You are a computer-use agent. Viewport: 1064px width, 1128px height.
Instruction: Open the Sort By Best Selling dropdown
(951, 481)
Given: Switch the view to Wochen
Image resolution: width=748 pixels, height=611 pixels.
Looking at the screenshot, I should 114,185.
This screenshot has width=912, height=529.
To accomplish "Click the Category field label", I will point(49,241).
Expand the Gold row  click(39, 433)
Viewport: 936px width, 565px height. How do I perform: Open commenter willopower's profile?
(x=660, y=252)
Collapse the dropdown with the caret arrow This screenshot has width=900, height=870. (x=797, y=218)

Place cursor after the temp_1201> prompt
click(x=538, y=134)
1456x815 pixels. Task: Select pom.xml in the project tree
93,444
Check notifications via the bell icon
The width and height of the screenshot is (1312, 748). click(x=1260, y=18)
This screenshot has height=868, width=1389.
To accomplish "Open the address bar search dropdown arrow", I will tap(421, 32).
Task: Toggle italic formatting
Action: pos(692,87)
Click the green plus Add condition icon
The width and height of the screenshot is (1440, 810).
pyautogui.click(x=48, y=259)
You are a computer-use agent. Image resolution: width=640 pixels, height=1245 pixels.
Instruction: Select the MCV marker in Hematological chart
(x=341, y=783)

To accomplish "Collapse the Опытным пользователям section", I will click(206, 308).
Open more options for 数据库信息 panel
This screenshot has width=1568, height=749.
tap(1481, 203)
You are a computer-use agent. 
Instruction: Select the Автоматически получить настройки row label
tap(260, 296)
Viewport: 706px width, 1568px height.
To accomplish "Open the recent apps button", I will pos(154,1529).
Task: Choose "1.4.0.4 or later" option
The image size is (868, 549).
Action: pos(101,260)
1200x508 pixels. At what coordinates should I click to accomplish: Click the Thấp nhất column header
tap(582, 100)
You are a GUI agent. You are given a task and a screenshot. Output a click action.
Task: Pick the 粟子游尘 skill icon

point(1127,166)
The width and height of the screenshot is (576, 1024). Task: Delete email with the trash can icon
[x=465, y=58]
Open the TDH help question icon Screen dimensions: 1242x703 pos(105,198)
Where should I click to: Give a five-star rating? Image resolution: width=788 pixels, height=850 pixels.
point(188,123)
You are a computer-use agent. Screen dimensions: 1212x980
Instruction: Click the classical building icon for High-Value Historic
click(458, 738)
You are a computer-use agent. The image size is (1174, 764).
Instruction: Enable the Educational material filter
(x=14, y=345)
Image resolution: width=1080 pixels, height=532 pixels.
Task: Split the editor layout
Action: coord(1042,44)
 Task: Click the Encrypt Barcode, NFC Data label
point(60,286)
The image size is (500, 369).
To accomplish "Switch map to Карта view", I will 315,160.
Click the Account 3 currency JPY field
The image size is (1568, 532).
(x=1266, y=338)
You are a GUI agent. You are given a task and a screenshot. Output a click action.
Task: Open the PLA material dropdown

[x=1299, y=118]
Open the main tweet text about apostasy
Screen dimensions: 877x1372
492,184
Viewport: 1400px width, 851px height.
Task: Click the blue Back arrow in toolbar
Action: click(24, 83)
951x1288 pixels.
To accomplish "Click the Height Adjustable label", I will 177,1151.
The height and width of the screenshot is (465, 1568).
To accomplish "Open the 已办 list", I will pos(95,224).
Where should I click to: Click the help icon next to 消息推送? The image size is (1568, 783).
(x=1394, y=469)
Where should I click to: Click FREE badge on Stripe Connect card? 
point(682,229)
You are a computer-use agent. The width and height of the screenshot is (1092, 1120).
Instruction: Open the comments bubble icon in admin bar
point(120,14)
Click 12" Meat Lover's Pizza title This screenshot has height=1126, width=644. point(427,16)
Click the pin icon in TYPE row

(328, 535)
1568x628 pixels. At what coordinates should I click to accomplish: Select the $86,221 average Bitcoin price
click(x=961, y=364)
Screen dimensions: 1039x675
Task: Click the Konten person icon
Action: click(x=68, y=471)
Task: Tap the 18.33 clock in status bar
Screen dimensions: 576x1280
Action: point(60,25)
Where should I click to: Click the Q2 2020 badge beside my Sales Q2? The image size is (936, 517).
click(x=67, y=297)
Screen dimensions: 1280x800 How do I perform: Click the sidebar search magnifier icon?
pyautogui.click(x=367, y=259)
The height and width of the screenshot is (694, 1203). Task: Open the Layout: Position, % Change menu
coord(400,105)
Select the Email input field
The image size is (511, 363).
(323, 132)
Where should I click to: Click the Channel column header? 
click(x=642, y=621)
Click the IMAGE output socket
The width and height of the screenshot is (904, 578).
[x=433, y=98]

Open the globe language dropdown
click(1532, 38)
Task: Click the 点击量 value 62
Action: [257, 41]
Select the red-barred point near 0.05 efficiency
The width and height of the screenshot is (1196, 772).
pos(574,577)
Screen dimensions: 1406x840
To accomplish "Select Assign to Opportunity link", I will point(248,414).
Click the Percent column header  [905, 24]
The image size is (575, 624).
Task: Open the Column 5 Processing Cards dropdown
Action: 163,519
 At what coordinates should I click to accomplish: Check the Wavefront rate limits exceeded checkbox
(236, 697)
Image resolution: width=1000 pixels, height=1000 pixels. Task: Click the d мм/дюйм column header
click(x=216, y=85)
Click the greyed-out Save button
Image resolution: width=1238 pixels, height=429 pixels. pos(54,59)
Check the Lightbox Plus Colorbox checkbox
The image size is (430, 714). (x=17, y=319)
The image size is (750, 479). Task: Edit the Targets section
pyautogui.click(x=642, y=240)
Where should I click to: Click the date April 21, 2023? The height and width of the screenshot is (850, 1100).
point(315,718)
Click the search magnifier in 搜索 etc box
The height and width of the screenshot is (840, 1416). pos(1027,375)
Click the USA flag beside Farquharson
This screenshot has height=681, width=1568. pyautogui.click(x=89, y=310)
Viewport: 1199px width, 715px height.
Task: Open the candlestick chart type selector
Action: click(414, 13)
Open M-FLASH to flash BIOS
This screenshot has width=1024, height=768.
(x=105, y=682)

## What you have to do
The answer must consist of every line from the listing above that includes the word "computer".

## Worked solution
You are a computer-use agent. Viewport: 1064px width, 1128px height.
You are a computer-use agent. Image resolution: width=640 pixels, height=1245 pixels.
You are a computer-use agent. 
You are a computer-use agent. Screen dimensions: 1212x980
You are a computer-use agent. The image size is (1174, 764).
You are a computer-use agent. The width and height of the screenshot is (1092, 1120).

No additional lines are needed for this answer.